Armed Kochis Kill Hazara Farmer in Behsud, Renewing Fears of Systematic Violence and Displacement

KABUL — A young Hazara farmer was shot dead by armed Kochi nomads in Behsud district of Maidan Wardak province on Tuesday, an incident that has intensified fears of systematic violence and displacement against Hazaras under Taliban rule.

Local sources told KabulNow that the victim, Mujtaba Naqavi, was killed around 11:00 a.m. on July 29 in the Shahr-e-Niru area of Hisa-ye Awal Behsud, after confronting armed Kochis who had brought their livestock onto his farmland. When Mojtaba tried to prevent the animals from destroying his crops, three armed Kochis opened fire, fatally shooting him.

Sources said Taliban authorities later detained the suspected perpetrators, though no formal statement has been issued.

The killing is the latest in a long and deadly pattern of violence tied to historical land disputes between nomadic Kochis, predominantly Pashtun, and the ancestral inhabitants, largely Hazara population of central Afghanistan. These disputes, especially in Behsud and neighboring districts, often erupt during seasonal migrations when Kochis move livestock into Hazara-populated highlands. While such tensions predate the current regime, they have intensified dramatically since the Taliban’s return to power in 2021.

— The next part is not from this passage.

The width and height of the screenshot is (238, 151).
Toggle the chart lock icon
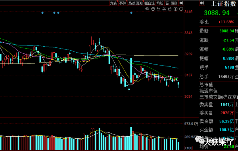170,9
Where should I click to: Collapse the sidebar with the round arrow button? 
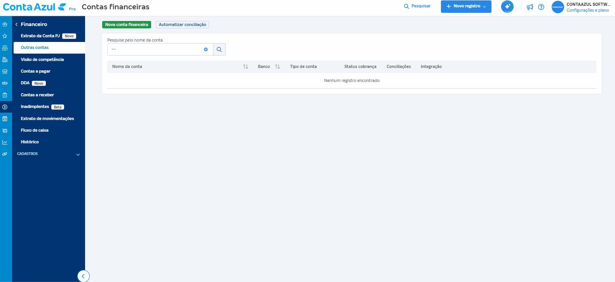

Hazara residents and civil society groups say Kochi raids on Hazara farmlands have increased in frequency and brutality, with the tacit or direct backing of Taliban authorities. In Behsud, locals describe repeated incursions by armed Kochi groups, often accompanied by looting, house burnings, and forced displacements, without any meaningful intervention or justice.

The killing of Mujtaba Naqavi came just one day after Taliban authorities forcibly expelled 25 Hazara families from the village of Rashk Pushta-e-Ghurghuri in neighboring Bamyan province, following a court ruling in favor of Kochis. The eviction, carried out under Taliban orders, is part of a growing number of legal decisions that appear to systematically side with nomadic claimants over Hazara residents in long-disputed territories.

Human rights organizations have repeatedly warned that the Taliban’s handling of such land disputes has emboldened Kochi militias and facilitated a broader campaign of demographic change.

Under the previous republican government, attempts were made, albeit inconsistently, to regulate Kochi access to grazing lands and reduce seasonal violence. However, since 2021, many Hazaras report that the Taliban-run courts not only ignore these mechanisms but actively reverse them, often invoking religious or tribal justifications to undermine long-settled ownership.

With media freedom heavily curtailed and independent monitoring nearly impossible in many affected regions, the full scale of Kochi-led violence remains underreported.